GoogleCodeExporter commented 9 years ago
The idea and name is from Gentoo's package manager. To support software that 
changes significantly across versions (i. e. GTK+ 2 and 3, Python 2 and 3...), 
but that can coexist in the same system, each package is assigned a slot. From 
each slot only one package may ever be installed at the same time.

So

  emerge python

would, for example, install Python 3.2.1.

  emerge python:2.7

would emerge python 2.7.1.

  emerge --update python

would install updates for all installed slots, so for a system that has both 
2.7.0 and 3.2.0 it'd install 2.7.1 and 3.2.1 and uninstall the old version. 
Also it would install any new versions in new slots.

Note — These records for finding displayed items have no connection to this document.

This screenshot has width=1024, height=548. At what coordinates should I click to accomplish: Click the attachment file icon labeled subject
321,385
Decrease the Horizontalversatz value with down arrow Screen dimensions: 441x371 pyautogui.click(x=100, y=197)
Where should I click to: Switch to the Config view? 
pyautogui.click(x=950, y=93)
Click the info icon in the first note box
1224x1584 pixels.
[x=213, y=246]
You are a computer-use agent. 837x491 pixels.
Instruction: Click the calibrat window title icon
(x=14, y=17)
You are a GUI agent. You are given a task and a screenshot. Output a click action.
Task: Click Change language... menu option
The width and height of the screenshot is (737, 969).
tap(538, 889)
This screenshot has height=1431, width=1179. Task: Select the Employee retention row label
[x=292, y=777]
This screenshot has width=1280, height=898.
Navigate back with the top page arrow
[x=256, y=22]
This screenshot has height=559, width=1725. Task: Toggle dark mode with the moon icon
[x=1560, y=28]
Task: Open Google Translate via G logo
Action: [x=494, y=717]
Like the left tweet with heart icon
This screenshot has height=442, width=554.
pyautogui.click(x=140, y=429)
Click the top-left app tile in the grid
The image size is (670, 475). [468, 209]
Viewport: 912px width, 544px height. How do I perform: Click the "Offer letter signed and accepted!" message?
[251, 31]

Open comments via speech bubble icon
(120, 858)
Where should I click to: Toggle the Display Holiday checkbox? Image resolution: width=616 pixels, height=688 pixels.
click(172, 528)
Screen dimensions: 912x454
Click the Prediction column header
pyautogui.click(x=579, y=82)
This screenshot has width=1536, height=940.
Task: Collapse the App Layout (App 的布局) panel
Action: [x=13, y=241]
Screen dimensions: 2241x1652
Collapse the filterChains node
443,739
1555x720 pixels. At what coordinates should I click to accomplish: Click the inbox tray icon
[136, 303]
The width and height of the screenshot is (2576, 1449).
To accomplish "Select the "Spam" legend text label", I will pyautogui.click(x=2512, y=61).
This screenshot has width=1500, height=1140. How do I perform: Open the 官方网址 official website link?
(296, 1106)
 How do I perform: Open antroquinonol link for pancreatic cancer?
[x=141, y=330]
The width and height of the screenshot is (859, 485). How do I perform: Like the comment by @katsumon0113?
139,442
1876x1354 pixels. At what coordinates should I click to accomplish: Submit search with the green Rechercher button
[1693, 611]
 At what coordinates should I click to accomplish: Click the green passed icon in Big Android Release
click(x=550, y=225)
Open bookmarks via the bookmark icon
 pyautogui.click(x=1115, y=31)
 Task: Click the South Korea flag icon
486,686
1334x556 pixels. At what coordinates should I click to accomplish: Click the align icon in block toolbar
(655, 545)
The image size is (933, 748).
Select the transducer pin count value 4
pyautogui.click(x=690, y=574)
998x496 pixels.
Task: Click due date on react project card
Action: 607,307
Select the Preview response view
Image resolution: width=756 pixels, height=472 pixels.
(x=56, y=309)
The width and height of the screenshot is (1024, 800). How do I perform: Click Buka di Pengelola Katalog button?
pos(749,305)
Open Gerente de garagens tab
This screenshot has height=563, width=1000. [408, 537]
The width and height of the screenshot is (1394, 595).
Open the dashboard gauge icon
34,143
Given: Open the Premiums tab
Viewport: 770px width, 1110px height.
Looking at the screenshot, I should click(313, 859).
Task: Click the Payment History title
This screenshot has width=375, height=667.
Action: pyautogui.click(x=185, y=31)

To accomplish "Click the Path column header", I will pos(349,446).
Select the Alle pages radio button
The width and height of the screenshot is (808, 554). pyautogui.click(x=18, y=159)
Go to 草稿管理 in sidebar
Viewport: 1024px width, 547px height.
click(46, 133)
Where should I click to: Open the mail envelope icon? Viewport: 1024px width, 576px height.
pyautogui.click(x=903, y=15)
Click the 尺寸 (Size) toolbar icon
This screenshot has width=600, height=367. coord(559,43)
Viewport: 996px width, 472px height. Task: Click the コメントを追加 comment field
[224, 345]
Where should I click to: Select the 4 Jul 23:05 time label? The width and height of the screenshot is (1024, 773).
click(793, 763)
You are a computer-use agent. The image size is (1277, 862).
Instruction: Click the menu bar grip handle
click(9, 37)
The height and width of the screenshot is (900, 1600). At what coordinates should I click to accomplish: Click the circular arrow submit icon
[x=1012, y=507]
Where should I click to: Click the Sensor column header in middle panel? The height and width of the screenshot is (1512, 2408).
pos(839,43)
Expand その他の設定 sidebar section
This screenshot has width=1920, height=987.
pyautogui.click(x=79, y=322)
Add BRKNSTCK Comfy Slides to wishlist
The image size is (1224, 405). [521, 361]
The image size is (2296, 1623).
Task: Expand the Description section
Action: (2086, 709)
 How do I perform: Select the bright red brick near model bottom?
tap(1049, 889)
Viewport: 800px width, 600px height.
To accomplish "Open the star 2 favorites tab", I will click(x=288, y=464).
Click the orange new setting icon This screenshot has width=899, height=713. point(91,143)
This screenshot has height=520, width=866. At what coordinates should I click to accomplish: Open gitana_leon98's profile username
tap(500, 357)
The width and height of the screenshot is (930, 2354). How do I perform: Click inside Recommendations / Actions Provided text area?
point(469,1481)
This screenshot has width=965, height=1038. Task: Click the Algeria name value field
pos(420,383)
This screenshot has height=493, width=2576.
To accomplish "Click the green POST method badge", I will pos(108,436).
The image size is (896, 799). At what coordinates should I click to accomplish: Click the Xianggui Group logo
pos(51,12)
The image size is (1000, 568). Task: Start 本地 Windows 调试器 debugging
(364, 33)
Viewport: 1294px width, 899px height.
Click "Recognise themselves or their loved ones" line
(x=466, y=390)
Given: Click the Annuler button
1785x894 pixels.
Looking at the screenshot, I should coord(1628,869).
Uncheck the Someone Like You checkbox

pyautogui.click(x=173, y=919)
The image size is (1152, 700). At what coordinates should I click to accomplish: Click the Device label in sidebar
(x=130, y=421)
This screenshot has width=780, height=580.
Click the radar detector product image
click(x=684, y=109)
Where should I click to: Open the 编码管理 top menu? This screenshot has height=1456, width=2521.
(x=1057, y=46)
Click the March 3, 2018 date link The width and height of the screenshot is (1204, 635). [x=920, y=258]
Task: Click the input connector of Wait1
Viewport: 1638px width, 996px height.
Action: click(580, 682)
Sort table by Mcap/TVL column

Note that it's just for ease of use to name the slot like the versions 
included. Slot names can be arbitrary and each package explicitly gets assigned 
to a slot in its metadata (so linux kernel 3.0 just lives on in the 2.6 slot, 
for example).

Packages can depend on slots instead of explicit version ranges.

Benefits:
This lets you keep python 2.7 around and at the same time play with python 3 
while making updates to both elegant and easy.

Disadvantages:
If multiple slots exist for a package the maintainer must ensure that no 
resources (files, reg. keys) are overwritten by the other slots' packages.

Alternatives:
Distributions like debian etc just treat python 2.7 and 3 like different 
packages by including something akin to slot in the package name and also 
creating meta packages that depend on the newest "slot".

Original issue reported on code.google.com by dtra...@gmail.com on 27 Apr 2012 at 1:56

GoogleCodeExporter commented 9 years ago
What is your actual use case? Do you use NpackdCL?

Original comment by tim.lebe...@gmail.com on 29 Apr 2012 at 6:25

GoogleCodeExporter commented 9 years ago
I need multiple versions of python and java for picky software.